== Segment start ==

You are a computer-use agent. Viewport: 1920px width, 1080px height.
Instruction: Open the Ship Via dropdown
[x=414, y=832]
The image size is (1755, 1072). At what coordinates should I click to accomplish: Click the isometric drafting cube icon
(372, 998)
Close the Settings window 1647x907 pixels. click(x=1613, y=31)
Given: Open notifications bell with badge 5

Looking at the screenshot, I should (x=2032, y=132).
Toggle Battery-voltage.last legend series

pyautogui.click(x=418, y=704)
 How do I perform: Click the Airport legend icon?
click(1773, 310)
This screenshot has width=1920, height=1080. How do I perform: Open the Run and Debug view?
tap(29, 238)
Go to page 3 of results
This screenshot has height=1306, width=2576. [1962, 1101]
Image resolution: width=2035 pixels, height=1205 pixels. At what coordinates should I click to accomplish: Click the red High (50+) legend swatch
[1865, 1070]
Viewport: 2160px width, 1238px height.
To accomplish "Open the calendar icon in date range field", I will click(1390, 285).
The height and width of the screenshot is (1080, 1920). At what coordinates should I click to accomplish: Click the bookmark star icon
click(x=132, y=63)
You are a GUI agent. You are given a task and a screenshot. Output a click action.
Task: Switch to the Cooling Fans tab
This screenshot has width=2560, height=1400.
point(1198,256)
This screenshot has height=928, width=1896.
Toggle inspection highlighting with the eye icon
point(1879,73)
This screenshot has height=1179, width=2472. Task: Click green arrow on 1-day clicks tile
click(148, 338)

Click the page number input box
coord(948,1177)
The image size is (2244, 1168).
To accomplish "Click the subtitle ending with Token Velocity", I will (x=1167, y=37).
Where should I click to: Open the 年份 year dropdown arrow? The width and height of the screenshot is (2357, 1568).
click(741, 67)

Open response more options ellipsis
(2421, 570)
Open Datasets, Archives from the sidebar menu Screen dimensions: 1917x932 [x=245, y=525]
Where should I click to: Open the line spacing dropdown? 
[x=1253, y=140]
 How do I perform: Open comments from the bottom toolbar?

== Segment end ==

**ABOUT THIS EXERCISE**
Exactly reproduce the lines from the one containing "Task: Switch to the Cooling Fans tab" through the end of the records, and only those lines.

**WRITTEN ANSWER**
Task: Switch to the Cooling Fans tab
This screenshot has width=2560, height=1400.
point(1198,256)
This screenshot has height=928, width=1896.
Toggle inspection highlighting with the eye icon
point(1879,73)
This screenshot has height=1179, width=2472. Task: Click green arrow on 1-day clicks tile
click(148, 338)

Click the page number input box
coord(948,1177)
The image size is (2244, 1168).
To accomplish "Click the subtitle ending with Token Velocity", I will (x=1167, y=37).
Where should I click to: Open the 年份 year dropdown arrow? The width and height of the screenshot is (2357, 1568).
click(741, 67)

Open response more options ellipsis
(2421, 570)
Open Datasets, Archives from the sidebar menu Screen dimensions: 1917x932 [x=245, y=525]
Where should I click to: Open the line spacing dropdown? 
[x=1253, y=140]
 How do I perform: Open comments from the bottom toolbar?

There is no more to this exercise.